King Arthur Pendragon

Monday, April 16, 2012

The Dragon Magazine - Realism in D&D

A very small article in Dragon #8 (1977), penned by Brian Blume, titled Realism in D&D, caught my attention for two reasons: the first is related to the always constant demand of certain players for realism in fantasy; the second because I've seen people do what the article proposes to do albeit in a different manner. The article describes a new system to generate attributes to replace rolling the dice. Here are the two most funny examples:
To determine your wisdom, calculate the average number of hours you spend playing D&D or working on your D&D Campaign in an average week. Subtract the resulting number from twenty and this is your wisdom."
Some DMs already complain that much time is spent generating stat blocks for high-level NPCs, let alone preparing scenarios. If we take their word for it, then many of us would have very low wisdom scores.
To determine charisma, count up the number of times you have appeared on TV or have had your picture printed in the newspaper. Multiply this number by two, and the result is your charisma rating."

Again, I suspect many of us would have very low charisma, particularly in the single digits. I don't spend as much time preparing the adventures, either because I'm lazy or for lack of time, so my Wisdom would be high, around 17 or 18, but my Charism would be very low, like 0 or 1 low.

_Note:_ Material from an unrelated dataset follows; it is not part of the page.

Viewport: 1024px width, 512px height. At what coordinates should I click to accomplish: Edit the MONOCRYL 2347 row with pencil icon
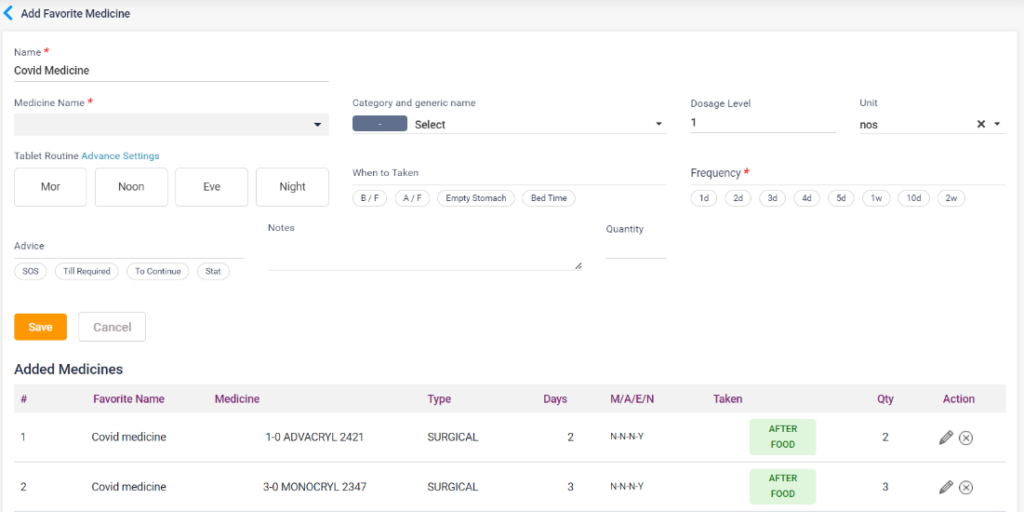pos(946,487)
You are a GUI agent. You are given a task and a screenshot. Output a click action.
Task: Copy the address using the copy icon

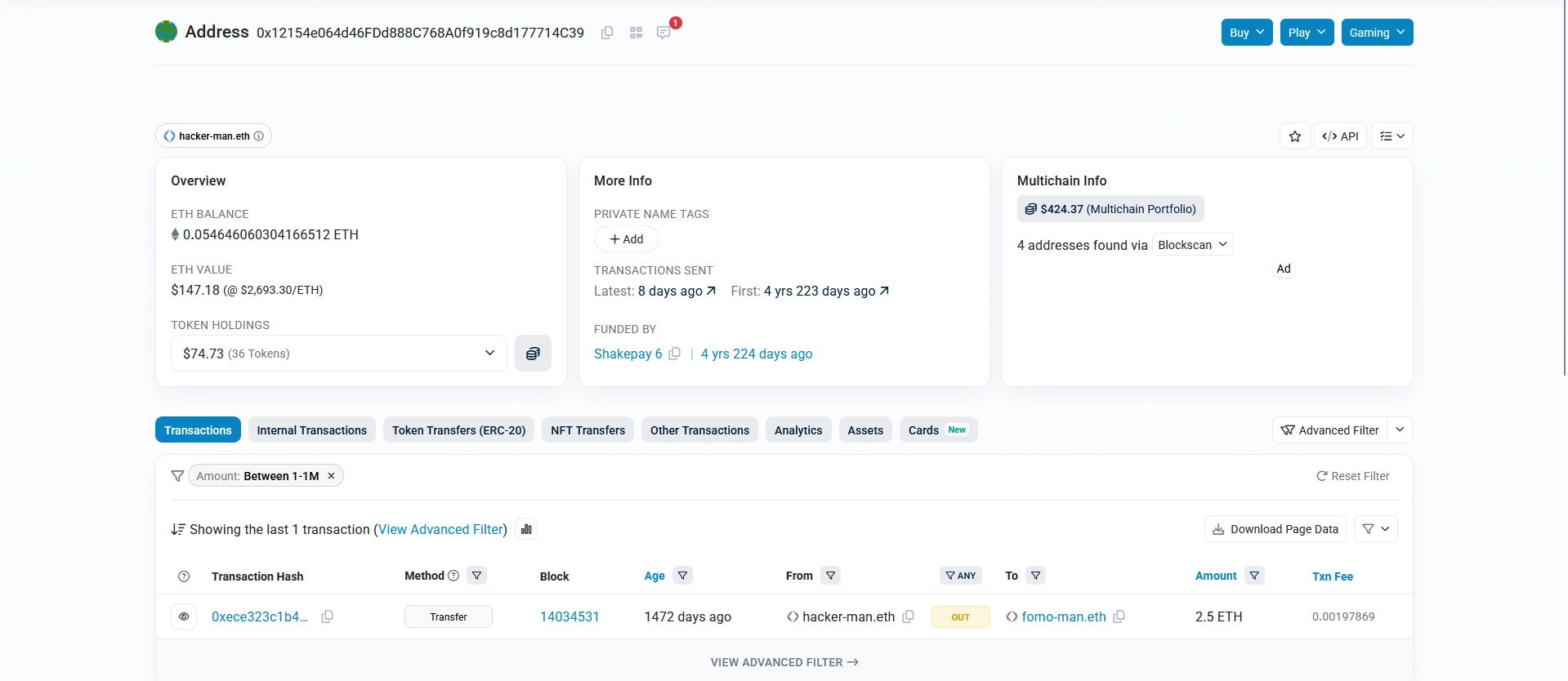tap(607, 33)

I don't pretend this article to be anything other than a harmless stab at those who seek realism in their games, especially OUR own world or personal concept of realism. On the other hand, I have seen players trying to play themselves in AD&D with amusing, albeit unintentional, results, so perhaps this article will be of any use to them. Let's not hope anyone out there took this article seriously.

What do you think your wisdom and charisma attributes are? Please comment.


Bobjester said...

My wisdom score is in the negative. High negatives.;)

No comment on the charisma score though. :P

Dwarin said...

I am the opposite Wisdom-wise. I just do the bare bones so my Wisdom should be like 19 or 18. Perhaps I should be a cleric?

Anonymous said...

The idea of realism in D&D, or other fantasy for that matter, is an old bogeyman. The answer should always be, go away and play another game. Fantasy suspends disbelief, immerses you in the fun, and that is all it really needs to do. Fantasy is nothing less than an escape. If it were realistic, or a simulation, it wouldn't be any fun at all. Since I am a cranky ol' curmudgeon in my not so humble opinion this is usually a thinly veiled attempt to argue the rules with the DM. The end result is usually the same, the players who tout "realism" or whatever usually leave. Cut to the chase, kick them to the curb, and bring on the Goblins.